◆ **Consigne**
Recopiez fidèlement le passage de l'entretien avec Rapelang Rabana compris entre « Cela reste une » et « en est-il ainsi ? », ces deux bornes incluses.

◆ **Texte fourni**

Fondatrice de Yeigo, une des premières applications VoIP au monde, Rapelang Rabana a intégré le classement des meilleurs jeunes entrepreneurs africains établi par le magazine Forbes et a figuré dans la liste « O Power List » du magazine The Oprah Magazine. Dans son dernier projet en date, elle s’attaque à deux des plus grands défis de l’eLearning: en mesurer les impacts et améliorer la rétention des connaissances. Dans l’interview qui suit, elle évoque les écueils de la formation pratique, les raisons pour lesquelles les exercices d’eLearning  doivent être développés exclusivement sous forme d’applications mobiles et ce qui pourrait permettre d’accroître le nombre de femmes entrepreneurs en Afrique.

by Steven Blum

Quel effet cela vous a-t-il fait d’être transformée en icône de l’entreprenariat féminin en Afrique ?

Cela reste une surprise pour moi ; je crois que je n’ai pas encore vraiment réalisé. Il est certain que quand je me réveille le matin, je ne me sens pas différente et que je ne me souviens même pas de ce qui m’est arrivé. Je me considère toujours comme une femme qui a quelques idées qu’elle essaie de concrétiser, sachant que l’aventure de l’entreprenariat reste toujours aussi complexe et exigeante. Ce qui me réjouit, c’est que mon expérience semble avoir inspiré d’autres personnes et que si l’une d’entre elles, particulièrement une femme, a décidé de devenir entrepreneur après avoir entendu parler de moi, cela me donne une excellente raison de continuer.

D’après la Banque mondiale, le taux d’entreprenariat féminin en Afrique est le plus élevé du monde. À votre avis, pourquoi en est-il ainsi ?

Pour répondre à cette question, il est essentiel de faire la distinction entre les différents types d’entrepreneurs. En gros, il en existe deux sortes : ceux qui le deviennent par choix et ceux qui le deviennent pour des raisons de survie. La grande majorité des femmes entrepreneurs d’Afrique ont opté pour cette solution pour des raisons de survie, parce que toutes les autres solutions économiques et éducatives qui leur auraient permis de trouver des activités génératrices de revenus leur étaient refusées et que l’entreprenariat était la seule solution qui leur restait. Les femmes qui deviennent entrepreneurs par choix sont beaucoup moins nombreuses, or ce sont d’elles dont nous avons désespérément besoin car ce sont elles qui deviendront les futures femmes chefs d’entreprise. Nous avons besoin de femmes éduquées qui ont choisi l’entreprenariat plutôt qu’un emploi salarié, car elles estiment qu’il est possible de résoudre des problèmes majeurs de manière durable. Il faut que le système de valeur et les idées des 50 % restants de la population se reflètent dans les types d’entreprises qui sont créées et dans la manière dont elles sont gérées.

Dans une interview accordée à Ventures Africa, vous avez indiqué avoir été attirée par l’entreprenariat parce que vous ne vouliez pas passer votre vie à jouer le jeu de la politique d’entreprise dans un grand groupe et que vous souhaitiez garder le contrôle de votre destinée. Pensez-vous que les femmes qui travaillent dans des entreprises en Afrique du Sud rencontrent davantage d’obstacles que les femmes entrepreneurs ?

◆ **Données enregistrées**
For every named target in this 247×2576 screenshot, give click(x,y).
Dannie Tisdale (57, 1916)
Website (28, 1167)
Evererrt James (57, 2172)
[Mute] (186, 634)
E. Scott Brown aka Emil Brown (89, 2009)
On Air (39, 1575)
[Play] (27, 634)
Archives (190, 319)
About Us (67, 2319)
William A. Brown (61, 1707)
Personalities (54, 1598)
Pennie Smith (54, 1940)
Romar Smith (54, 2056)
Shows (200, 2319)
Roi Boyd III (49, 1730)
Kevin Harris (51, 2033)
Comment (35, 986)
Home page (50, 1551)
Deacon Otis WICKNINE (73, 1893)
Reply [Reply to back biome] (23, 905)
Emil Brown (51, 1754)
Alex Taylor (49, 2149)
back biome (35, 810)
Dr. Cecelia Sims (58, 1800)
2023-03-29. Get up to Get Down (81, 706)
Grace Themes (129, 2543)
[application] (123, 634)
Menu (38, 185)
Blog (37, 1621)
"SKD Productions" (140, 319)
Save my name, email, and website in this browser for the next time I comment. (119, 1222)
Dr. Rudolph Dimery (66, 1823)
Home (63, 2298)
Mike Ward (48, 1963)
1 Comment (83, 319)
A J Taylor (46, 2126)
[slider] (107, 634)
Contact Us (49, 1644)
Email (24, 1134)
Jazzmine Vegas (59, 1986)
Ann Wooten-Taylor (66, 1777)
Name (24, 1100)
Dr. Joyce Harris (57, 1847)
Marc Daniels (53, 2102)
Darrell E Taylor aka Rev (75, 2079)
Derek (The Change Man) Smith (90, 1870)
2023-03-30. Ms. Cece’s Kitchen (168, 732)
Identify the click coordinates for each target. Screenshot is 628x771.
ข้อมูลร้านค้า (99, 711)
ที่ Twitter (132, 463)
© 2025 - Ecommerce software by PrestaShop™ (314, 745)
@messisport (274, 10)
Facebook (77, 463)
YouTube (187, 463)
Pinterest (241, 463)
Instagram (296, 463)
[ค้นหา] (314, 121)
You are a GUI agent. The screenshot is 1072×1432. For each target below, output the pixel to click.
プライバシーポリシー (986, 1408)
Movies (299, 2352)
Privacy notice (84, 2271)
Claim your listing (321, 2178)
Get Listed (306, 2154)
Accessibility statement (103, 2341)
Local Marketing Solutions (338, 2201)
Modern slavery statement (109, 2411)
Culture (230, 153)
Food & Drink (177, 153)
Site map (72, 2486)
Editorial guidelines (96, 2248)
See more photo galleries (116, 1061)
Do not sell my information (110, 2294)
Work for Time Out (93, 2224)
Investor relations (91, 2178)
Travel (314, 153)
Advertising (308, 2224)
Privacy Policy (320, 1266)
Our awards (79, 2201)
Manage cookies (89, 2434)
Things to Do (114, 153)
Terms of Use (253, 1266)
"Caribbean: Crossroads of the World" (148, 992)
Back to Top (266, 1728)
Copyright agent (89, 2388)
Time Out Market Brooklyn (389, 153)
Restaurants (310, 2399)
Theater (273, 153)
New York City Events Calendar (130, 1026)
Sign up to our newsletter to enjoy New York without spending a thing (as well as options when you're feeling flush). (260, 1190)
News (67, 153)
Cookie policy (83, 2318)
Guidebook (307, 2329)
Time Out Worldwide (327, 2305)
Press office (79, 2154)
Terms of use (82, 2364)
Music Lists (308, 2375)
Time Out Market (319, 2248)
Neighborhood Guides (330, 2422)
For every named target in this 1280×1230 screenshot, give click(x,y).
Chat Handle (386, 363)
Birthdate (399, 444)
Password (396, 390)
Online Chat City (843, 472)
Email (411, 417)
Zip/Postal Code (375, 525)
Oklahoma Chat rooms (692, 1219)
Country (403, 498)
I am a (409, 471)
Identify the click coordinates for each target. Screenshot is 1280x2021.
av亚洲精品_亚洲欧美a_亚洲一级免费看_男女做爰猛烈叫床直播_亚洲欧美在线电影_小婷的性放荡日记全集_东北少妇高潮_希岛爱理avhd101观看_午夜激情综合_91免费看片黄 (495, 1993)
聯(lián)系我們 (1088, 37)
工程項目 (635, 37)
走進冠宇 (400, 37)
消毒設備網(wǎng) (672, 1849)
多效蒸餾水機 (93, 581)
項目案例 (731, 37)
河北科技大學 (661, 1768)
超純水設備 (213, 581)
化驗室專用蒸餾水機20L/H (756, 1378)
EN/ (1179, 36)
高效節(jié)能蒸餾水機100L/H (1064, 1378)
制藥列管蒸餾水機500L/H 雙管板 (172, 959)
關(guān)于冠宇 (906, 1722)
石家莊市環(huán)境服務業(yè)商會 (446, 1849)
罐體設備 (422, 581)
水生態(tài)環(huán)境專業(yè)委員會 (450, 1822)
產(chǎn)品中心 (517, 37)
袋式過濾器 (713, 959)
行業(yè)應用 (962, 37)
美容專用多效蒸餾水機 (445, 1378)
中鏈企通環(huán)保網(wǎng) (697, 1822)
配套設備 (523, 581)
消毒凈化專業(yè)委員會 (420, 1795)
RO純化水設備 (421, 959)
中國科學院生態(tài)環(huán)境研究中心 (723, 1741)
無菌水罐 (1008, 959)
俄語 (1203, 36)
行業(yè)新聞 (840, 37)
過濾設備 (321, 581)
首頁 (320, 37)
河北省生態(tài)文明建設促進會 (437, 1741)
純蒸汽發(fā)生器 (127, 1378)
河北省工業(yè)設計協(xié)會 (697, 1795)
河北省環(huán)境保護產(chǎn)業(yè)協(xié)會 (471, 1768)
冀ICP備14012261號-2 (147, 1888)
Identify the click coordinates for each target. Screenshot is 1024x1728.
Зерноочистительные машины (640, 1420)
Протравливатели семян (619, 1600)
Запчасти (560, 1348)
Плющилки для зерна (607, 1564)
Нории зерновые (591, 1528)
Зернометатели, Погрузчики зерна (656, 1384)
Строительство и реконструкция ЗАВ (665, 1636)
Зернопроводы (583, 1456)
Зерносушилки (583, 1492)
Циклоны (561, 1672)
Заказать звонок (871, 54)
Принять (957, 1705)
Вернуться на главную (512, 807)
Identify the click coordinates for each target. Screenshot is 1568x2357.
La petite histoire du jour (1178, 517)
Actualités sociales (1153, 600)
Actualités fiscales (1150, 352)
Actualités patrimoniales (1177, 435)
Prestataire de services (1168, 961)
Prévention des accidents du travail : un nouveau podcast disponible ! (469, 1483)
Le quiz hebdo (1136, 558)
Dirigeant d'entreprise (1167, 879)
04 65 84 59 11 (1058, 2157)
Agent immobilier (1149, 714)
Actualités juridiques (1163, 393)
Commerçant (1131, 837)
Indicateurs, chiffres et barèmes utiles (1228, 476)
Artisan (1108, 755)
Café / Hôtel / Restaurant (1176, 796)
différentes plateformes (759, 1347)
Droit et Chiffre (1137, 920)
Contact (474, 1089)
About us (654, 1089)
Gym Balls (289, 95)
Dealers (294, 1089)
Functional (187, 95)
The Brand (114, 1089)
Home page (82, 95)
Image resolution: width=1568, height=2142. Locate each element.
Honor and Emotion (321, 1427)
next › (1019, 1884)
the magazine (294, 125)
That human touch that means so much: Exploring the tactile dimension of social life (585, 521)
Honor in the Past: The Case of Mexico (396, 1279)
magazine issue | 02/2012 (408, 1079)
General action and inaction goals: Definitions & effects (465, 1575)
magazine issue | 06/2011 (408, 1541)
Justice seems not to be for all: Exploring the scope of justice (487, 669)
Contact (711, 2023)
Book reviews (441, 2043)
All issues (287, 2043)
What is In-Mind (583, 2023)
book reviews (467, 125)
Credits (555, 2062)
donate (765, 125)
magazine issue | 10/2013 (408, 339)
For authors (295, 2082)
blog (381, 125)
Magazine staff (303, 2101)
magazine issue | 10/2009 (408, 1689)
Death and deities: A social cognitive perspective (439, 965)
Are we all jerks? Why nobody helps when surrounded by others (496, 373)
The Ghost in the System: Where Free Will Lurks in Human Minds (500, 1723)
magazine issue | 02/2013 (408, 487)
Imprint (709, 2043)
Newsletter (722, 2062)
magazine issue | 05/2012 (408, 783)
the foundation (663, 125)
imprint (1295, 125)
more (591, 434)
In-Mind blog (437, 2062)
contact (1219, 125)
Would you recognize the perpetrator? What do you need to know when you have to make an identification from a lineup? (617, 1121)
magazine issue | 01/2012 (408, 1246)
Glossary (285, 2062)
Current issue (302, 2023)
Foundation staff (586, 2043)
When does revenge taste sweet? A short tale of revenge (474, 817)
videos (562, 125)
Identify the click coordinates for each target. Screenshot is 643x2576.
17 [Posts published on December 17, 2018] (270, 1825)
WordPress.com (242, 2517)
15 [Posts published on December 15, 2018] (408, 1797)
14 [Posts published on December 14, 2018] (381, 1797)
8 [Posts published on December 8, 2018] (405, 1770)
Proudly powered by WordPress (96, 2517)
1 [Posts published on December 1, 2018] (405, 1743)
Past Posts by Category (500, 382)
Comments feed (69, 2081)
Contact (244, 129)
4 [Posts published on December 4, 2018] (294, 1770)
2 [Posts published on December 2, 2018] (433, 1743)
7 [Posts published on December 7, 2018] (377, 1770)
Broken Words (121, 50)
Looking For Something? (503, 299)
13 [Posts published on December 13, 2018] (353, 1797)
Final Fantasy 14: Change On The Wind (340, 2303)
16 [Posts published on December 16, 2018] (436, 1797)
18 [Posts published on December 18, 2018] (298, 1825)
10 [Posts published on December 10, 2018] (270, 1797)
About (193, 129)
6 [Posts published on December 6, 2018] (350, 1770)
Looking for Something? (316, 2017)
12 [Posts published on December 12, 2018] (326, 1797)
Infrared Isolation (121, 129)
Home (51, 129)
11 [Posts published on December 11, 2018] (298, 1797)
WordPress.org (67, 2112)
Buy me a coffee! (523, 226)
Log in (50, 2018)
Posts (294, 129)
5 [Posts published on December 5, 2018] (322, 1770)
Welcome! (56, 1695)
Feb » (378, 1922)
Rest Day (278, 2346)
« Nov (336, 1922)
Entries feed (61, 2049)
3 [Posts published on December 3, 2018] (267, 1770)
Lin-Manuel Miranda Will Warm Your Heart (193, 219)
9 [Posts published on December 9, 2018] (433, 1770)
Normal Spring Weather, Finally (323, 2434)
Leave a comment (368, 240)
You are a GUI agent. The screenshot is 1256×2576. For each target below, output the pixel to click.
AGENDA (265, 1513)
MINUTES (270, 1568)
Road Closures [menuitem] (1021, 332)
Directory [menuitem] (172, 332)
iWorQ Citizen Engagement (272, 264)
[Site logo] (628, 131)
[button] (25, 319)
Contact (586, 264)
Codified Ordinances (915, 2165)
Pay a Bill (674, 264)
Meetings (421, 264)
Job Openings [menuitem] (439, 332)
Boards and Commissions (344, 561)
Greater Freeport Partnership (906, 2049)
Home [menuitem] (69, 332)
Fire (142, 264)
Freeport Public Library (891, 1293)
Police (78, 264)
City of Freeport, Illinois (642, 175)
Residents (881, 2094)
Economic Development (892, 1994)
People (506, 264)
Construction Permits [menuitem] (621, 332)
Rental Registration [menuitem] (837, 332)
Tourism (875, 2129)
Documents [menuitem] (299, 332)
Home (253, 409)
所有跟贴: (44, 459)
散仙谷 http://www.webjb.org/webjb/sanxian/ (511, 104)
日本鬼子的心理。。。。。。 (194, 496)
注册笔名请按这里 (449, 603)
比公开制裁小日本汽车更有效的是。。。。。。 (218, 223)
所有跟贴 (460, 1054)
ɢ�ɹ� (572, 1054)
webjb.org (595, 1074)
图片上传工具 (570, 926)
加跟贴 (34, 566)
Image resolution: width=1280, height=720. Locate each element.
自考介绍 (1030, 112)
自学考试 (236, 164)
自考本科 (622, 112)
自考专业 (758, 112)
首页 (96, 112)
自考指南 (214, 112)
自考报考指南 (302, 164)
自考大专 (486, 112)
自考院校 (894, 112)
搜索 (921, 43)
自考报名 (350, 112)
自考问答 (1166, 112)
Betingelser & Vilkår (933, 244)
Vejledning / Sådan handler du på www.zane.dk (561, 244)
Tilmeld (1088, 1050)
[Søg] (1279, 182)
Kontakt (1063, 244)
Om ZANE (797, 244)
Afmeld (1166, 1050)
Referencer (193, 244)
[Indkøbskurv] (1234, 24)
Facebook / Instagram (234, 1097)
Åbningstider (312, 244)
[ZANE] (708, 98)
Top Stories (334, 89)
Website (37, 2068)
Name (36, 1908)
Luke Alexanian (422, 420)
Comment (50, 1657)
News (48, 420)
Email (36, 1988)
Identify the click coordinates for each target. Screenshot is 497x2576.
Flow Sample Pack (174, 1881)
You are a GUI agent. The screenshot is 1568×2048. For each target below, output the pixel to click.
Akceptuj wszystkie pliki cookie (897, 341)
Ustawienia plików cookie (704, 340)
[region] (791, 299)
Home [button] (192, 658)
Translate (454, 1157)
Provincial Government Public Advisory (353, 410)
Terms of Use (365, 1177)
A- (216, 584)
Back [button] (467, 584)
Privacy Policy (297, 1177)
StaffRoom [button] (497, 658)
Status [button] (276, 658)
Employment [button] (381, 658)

◆ **Réponse**
Cela reste une surprise pour moi ; je crois que je n’ai pas encore vraiment réalisé. Il est certain que quand je me réveille le matin, je ne me sens pas différente et que je ne me souviens même pas de ce qui m’est arrivé. Je me considère toujours comme une femme qui a quelques idées qu’elle essaie de concrétiser, sachant que l’aventure de l’entreprenariat reste toujours aussi complexe et exigeante. Ce qui me réjouit, c’est que mon expérience semble avoir inspiré d’autres personnes et que si l’une d’entre elles, particulièrement une femme, a décidé de devenir entrepreneur après avoir entendu parler de moi, cela me donne une excellente raison de continuer.

D’après la Banque mondiale, le taux d’entreprenariat féminin en Afrique est le plus élevé du monde. À votre avis, pourquoi en est-il ainsi ?